March 8th, 2017|8 Comments

The wheeled view

March 2nd, 2017|10 Comments

Elmo, Beorn, and the Ferengi’s ears

January 30th, 2017|12 Comments

Cliffhangers, clues, and claying around

November 28th, 2016|7 Comments

8 weeks: Patience for the unvirtuous

November 16th, 2016|12 Comments

2017-07-22T12:05:34+00:00

14 Comments

  1. Gloria Badiner July 22, 2017 at 4:57 pm - Reply

    I agree with your take on the drivers, so many that are kind and helpful makes it a bit easier to dismiss the arrogant bigoted one. So sorry to hear this. Somehow I doubt re-education will have an affect on the driver. I wonder what he carries around in his head and heart that makes him this way. Fear? He sound not be allowed to interface with the public under anyone’s corporate banner. I agree with Susan. Fire him and save the next person the grief.

  2. imaginethatglass July 22, 2017 at 4:06 pm - Reply

    Jeez. I guess the word of the Americans with Disabilities Act…that little old recent LAW from 1990 …hasn’t quite made it to the far reaches of…Portland? Seriously?? (What the heck, that’s only 27 years I suppose.) Not only was this offensive, it was illegal. And I’m suffering through law school so I can say stuff like that and be correct. And Lyft better watch out, because they are also liable for his illegal (and offensive) acts. If you had less on your plate, it might almost be worth lawyering up so you could make a very important point (or a few). But I suspect that Elmo would appreciate being the center of your universe for a while (men!) so I will just rant on your behalf. Disgusting, ignorant, illegal. Off to study…

  3. advicefrommywildernesstherapist July 22, 2017 at 12:41 pm - Reply

    Yes, focus on the positive and let the negative stuff go…sometimes easier said than done. Hooray for the kindness of so many strangers!

  4. Diana tillotson July 22, 2017 at 10:41 am - Reply

    Good Lord, how could anyone be that horrible, I really hope he no longer will be allowed to drive for them.
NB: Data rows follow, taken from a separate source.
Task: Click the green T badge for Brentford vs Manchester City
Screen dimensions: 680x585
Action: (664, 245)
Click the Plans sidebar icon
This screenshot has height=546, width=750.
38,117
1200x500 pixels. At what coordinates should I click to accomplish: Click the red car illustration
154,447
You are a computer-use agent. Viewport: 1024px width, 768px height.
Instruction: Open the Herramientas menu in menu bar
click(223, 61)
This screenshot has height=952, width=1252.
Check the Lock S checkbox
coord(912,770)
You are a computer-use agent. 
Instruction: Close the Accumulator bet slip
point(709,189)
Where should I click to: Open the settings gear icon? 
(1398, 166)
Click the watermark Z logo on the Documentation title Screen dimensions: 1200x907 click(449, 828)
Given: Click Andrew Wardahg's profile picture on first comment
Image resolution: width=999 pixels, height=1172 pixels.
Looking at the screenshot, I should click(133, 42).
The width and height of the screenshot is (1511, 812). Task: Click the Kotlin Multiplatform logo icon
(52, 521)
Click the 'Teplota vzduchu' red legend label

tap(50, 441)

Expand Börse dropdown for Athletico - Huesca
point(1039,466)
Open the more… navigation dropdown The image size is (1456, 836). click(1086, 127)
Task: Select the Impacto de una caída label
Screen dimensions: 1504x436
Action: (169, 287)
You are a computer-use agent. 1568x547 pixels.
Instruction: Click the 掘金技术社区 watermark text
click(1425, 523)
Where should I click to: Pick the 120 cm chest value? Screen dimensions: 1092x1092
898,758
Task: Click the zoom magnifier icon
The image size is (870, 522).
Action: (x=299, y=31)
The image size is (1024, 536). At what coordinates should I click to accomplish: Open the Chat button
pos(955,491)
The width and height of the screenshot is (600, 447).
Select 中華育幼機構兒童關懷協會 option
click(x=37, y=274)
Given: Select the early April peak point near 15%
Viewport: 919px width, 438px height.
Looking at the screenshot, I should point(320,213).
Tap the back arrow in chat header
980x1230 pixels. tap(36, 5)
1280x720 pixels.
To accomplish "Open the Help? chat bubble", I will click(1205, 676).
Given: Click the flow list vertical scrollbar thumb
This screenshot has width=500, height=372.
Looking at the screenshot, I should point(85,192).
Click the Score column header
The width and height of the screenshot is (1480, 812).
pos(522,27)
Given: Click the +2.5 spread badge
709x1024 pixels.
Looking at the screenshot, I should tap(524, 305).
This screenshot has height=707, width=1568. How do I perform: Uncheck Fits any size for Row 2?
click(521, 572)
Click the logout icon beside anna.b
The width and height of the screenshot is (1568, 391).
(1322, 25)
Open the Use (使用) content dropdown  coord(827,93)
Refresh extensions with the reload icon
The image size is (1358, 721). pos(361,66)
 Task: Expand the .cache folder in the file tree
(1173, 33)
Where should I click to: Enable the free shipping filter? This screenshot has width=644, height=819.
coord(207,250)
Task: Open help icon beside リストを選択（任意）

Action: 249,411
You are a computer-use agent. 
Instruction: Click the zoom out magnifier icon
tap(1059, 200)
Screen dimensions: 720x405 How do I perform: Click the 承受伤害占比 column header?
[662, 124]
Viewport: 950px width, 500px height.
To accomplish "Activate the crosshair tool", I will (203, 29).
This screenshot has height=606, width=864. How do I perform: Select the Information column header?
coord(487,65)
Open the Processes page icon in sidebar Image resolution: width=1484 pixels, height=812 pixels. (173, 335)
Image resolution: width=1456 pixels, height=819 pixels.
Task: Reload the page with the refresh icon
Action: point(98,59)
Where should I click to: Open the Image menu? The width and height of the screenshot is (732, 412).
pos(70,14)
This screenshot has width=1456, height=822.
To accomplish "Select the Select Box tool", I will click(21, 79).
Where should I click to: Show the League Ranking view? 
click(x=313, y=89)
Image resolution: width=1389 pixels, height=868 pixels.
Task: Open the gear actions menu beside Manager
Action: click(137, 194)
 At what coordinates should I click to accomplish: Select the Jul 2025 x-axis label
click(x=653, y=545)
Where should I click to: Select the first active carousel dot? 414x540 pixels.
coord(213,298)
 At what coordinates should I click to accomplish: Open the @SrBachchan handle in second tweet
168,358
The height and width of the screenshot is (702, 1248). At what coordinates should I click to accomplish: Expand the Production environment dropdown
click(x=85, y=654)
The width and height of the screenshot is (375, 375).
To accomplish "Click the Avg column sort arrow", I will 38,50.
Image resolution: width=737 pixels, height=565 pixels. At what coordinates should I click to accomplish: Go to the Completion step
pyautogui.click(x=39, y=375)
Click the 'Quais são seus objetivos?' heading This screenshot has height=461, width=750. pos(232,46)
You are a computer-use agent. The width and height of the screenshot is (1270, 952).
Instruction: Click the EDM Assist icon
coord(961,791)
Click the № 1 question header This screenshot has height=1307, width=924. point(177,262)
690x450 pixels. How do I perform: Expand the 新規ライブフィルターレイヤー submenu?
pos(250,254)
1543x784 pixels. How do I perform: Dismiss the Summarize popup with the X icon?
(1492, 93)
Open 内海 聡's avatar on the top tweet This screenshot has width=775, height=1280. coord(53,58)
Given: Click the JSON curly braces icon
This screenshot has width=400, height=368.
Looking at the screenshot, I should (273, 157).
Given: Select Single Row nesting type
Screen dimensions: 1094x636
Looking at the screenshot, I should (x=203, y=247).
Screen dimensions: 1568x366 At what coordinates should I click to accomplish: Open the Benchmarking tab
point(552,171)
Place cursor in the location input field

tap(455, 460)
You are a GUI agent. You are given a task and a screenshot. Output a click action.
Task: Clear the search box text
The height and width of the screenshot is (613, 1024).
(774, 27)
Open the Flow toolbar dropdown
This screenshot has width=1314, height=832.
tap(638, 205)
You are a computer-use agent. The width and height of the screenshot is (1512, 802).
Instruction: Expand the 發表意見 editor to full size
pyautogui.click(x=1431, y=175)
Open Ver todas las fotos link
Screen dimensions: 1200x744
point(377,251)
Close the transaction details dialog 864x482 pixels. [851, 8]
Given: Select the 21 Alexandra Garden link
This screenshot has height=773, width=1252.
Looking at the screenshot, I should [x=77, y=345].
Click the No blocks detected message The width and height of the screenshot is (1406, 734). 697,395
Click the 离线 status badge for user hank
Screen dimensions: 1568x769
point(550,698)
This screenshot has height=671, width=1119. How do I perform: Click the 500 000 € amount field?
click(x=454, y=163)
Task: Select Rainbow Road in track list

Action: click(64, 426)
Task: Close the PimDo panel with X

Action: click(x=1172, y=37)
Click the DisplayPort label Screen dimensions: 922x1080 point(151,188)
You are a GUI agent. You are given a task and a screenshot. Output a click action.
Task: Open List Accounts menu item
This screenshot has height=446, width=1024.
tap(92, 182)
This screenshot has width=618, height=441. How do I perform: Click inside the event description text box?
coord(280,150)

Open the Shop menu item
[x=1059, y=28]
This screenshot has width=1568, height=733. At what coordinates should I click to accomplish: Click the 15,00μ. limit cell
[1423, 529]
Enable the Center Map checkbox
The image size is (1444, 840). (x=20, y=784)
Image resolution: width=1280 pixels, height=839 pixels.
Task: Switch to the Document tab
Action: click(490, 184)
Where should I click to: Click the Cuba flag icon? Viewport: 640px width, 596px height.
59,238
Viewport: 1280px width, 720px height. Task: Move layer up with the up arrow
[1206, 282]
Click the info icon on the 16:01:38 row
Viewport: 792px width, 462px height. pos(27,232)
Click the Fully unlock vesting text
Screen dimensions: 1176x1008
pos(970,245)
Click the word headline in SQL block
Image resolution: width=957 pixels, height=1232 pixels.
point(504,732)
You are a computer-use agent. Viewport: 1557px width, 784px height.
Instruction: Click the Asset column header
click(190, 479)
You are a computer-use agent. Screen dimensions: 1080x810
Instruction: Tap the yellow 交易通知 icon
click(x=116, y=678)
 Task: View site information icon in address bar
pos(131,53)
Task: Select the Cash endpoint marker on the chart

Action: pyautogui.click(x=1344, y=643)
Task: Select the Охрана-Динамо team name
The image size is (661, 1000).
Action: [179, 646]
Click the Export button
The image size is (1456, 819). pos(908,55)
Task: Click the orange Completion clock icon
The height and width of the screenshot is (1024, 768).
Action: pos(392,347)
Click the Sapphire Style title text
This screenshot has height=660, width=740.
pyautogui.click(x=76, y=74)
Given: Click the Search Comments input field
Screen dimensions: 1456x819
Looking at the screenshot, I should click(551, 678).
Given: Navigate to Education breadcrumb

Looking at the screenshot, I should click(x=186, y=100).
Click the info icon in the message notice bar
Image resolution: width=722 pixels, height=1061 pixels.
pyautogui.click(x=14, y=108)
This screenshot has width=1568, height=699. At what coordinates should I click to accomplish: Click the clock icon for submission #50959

You have a remarkable attitude and he has to be a miserable human.

  5. Abigail Q Spring July 22, 2017 at 8:41 am - Reply

    What Susan said. Not only fire him but sue his ass off. He is right, there are laws. Laws against discrimination.

  6. Lani McGregor July 22, 2017 at 7:56 am - Reply

    The unexpected upside of calamity: clarity. Seeing in ways we’ve never seen before. Not that you – dear, dear Cynthia – have ever needed your razor-vision sharpened much. Thanks for taking us all along on this difficult journey.

  7. ellen abbott July 22, 2017 at 7:36 am - Reply

    Must have been a Trump supporter.

    • Sandy July 22, 2017 at 12:07 pm - Reply

      LOL!

  8. Theresa July 22, 2017 at 7:24 am - Reply

    What appalling behaviour! Lyft’s Wheelchair Policy states: “Drivers who are found to have unreasonably refused to transport passengers with lightweight wheelchairs that can be dismantled or folded are liable to be removed as drivers on the Lyft platform.”

  9. Michele July 22, 2017 at 7:18 am - Reply

    Being disabled is a club anyone of us may join, any day… Many of us will.

  10. Gail Northness July 22, 2017 at 6:48 am - Reply

    When had my (short) stint in a wheelchair, I found that no one looked me in the eye! It was as if they were wanting to assess what was “wrong” with me. Noe I try to look at all disabled and give them a smile or a hello….

  11. Stephanie Smith July 22, 2017 at 5:54 am - Reply

    Ouch! Easy to spot the insensitive jerk! So sorry he entered your world, but it served to put a light in all the really great people in your life too. We should probably all spend a day or two in a wheelchair just to understand the obstacles faced daily by those with mobility challenges. Your attitude through all of this has been remarkable! Hugs Cynthia.

  12. Judith July 22, 2017 at 5:40 am - Reply

    Really hard to believe……but then, I didn’t believe this country would elect someone like Trump to be our President. I’m so sorry that happened, and sorry for the driver who goes through life like that. He must be a miserable being.

  13. Susan July 22, 2017 at 5:25 am - Reply

    Good grief. Reeducate him? How about FIRE him?!